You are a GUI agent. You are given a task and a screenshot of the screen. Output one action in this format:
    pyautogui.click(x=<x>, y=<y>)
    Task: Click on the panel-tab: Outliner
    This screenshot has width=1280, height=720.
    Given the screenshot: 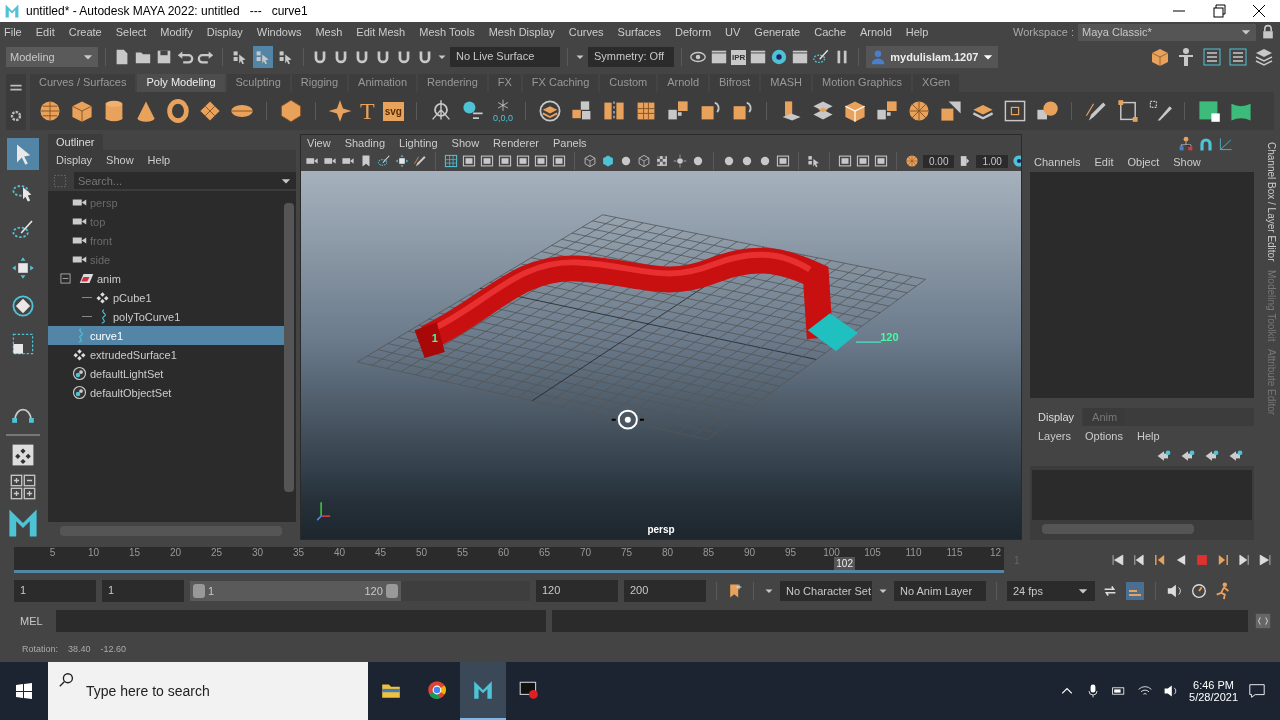 What is the action you would take?
    pyautogui.click(x=76, y=142)
    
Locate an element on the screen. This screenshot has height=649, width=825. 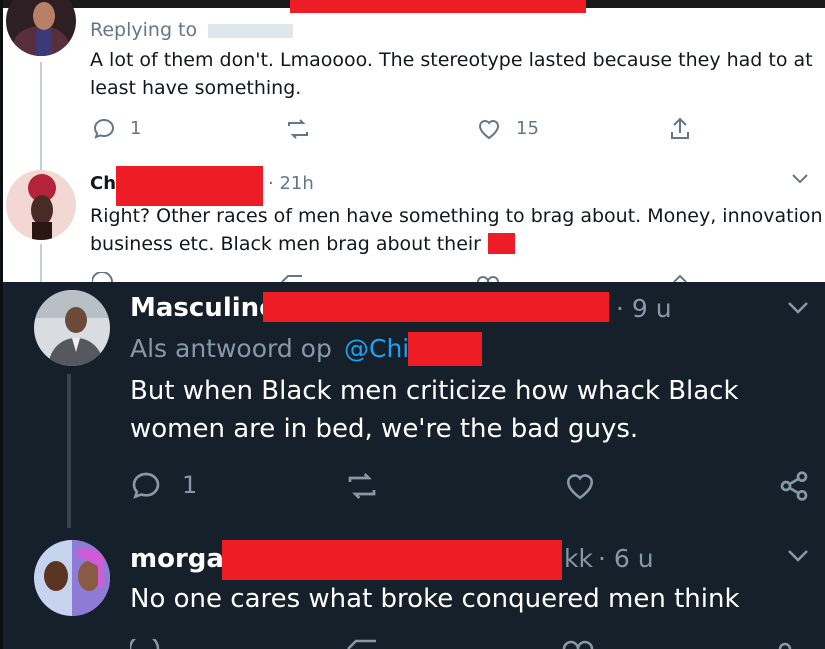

┄┄┄┄┄┄

> _任务_
从列表开头起，一直到包含“This screenshot has width=1280, height=720.”的那一行（含该行），把这些行重新写出，并将其中的“Outliner”重命名为“Properties”，其余内容保持不变。

> _任务答案_
You are a GUI agent. You are given a task and a screenshot of the screen. Output one action in this format:
    pyautogui.click(x=<x>, y=<y>)
    Task: Click on the panel-tab: Properties
    This screenshot has width=1280, height=720.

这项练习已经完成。